We recommend the Executive takes targeted action, working in conjunction with the ECNI and in partnership with the LGB sector, aimed at:
the provision of additional support, advice and information to employers on making their organisations more LGB friendly, particularly Small Medium Sized (SMEs) businesses
raising awareness of responsibilities under the equality legislation and sharing of good practice
additional research on the establishing the evidence base on the business benefits of having LGB friendly workplaces
encouraging employers to promote LGB equality in the workplace through the range of potential actions highlighted above.

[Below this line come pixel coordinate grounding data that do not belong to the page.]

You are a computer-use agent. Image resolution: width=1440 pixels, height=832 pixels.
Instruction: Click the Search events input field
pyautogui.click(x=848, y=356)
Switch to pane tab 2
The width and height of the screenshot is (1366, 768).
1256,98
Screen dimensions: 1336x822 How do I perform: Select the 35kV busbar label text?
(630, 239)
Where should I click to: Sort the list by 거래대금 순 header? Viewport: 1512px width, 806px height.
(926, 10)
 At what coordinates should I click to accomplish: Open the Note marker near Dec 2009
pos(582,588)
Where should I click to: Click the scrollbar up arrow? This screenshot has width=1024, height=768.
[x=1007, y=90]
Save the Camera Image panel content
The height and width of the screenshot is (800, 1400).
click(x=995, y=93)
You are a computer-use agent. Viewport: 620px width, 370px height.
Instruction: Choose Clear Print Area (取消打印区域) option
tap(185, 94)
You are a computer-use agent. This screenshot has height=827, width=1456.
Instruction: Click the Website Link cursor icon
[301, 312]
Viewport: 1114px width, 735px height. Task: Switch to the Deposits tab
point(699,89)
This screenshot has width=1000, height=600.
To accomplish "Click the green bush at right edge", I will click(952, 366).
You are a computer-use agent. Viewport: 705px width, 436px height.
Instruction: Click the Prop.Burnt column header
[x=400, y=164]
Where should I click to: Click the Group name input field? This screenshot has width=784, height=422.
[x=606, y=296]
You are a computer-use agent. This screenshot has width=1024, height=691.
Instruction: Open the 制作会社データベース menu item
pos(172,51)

Promoting LGB equality outside the workplace
It is clear that LGB people experience specific barriers to equality outside the workforce - when accessing goods and services, including access to health services.
For example, the Commission’s 2011 Equality Awareness Survey has shown that LGB people were more likely than heterosexual respondents to report unfair treatment when trying to access public services (21%) or when trying to use shops, bars and restaurants (26%), or trying to buy or rent property (21%) or been harassed because they belonged to a particular group (38%).
The Commission has also received complaints from LGB individuals in which they have indicated that they have experienced barriers to accessing services due to their sexual orientation. We have also supported a number of sexual orientation discrimination cases against service providers which reveal the discriminatory attitudes that some service providers hold towards LGB customers and clients.